June 21st

Compulsively picking at my lips today, as I’ve done most days since I was a teenager. I don’t remember exactly when or why it started, but I know that it hasn’t stopped yet. I’m hoping it will one day. Maybe I’ll live with it my whole life, but I’ll try not to. I’ll try harder than I’ve tried so far, which is not very hard.

It’s a disorder called dermatillomania, and it’s sort of embarrassing to talk about. I don’t know why I’m talking about it now, other than the fact I couldn’t stop thinking about it when I sat down to write. I’d just applied lip balm, and I knew that I didn’t want to do it, yet there I was (yet again).

These moments are the weakest I ever feel, apparently powerless to this act that I’m performing myself—to myself; on myself. I’ll add it to the list of things I should speak with a therapist about. Humans are so amazing and so capable (and so capable of change), but I suspect many of us have something like this that holds a strange power over us.

Procrastinating at precisely the wrong time.
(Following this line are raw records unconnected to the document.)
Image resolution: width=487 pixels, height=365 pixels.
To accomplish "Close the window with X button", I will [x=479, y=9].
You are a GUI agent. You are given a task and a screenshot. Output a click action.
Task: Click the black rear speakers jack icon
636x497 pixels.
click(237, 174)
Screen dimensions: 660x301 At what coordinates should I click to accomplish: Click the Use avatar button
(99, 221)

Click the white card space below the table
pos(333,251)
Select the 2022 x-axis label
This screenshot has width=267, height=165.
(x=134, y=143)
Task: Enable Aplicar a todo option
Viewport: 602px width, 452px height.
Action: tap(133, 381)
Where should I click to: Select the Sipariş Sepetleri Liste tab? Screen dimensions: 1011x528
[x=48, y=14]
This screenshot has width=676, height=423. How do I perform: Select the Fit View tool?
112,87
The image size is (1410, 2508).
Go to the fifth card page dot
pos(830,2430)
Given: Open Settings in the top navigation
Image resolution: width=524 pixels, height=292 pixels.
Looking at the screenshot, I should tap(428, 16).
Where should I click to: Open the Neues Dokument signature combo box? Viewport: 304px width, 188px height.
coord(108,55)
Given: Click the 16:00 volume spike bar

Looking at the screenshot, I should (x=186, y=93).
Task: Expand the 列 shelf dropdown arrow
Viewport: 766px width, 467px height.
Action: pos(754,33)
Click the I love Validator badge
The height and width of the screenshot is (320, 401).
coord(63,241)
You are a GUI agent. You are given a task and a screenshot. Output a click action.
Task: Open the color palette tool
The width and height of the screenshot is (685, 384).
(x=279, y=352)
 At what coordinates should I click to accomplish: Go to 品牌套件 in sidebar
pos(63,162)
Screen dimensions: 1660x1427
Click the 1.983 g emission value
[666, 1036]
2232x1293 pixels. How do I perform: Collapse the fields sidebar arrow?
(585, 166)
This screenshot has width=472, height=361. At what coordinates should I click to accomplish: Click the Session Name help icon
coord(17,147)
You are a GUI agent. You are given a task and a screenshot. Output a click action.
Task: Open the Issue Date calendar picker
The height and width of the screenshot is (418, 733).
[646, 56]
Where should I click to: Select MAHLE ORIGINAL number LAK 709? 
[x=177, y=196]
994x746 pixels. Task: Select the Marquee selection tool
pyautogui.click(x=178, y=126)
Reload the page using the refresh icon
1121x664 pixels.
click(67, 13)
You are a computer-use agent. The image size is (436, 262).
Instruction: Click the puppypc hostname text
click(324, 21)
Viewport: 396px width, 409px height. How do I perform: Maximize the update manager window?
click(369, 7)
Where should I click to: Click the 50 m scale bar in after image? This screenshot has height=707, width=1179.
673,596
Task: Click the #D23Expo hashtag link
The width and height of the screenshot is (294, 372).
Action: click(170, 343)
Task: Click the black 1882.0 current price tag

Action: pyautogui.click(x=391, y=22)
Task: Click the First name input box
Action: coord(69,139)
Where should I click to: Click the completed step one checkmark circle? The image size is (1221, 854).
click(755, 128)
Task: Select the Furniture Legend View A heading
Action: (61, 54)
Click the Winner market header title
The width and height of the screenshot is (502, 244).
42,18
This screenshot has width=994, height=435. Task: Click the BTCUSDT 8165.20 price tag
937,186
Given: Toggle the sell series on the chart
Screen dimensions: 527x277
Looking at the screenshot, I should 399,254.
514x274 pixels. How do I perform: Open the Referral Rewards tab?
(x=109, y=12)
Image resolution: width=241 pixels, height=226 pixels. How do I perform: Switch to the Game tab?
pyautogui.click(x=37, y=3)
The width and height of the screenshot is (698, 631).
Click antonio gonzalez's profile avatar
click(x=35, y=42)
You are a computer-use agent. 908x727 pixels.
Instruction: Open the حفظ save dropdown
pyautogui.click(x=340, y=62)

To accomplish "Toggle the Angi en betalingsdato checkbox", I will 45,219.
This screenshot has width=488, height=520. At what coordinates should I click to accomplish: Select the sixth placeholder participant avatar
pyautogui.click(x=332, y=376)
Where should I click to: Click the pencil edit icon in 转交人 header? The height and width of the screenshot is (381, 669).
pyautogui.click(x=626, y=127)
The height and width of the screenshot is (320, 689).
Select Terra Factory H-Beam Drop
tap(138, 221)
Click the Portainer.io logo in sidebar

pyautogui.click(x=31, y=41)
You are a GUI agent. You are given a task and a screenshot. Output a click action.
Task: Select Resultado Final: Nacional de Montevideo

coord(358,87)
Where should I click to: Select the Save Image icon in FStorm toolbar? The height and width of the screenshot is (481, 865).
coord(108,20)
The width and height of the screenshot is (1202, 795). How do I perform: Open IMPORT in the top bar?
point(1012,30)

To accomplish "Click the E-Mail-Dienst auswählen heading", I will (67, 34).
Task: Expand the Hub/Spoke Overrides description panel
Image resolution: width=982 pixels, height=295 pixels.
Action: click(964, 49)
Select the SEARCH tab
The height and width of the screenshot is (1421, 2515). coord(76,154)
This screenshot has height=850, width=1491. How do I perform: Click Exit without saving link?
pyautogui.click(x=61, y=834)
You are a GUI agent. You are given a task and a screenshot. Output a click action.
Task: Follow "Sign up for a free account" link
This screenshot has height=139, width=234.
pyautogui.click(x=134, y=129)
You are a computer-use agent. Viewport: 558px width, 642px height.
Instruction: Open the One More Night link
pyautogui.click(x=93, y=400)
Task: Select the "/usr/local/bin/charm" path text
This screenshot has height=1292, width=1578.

Staying up late when you’re exhausted.

Replaying an embarrassing moment.

Doomscrolling when you’re sad.

Picking at your cuticles.

You know you’re not supposed to do it, and yet you do it. You know it will cause you some future pain, and yet here you are. They might not be all-the-time things, they might just be sometimes things, but I suspect that many of us experience this moment of apparent powerlessness.

I’m writing this when I should be doing something else, in fact, and on that note I’ll stop and I’ll start doing the other thing instead. Occasionally your mind will let you choose, even when it doesn’t necessarily want to. I’ll take those moments when I can find them; I’ll take this one right now.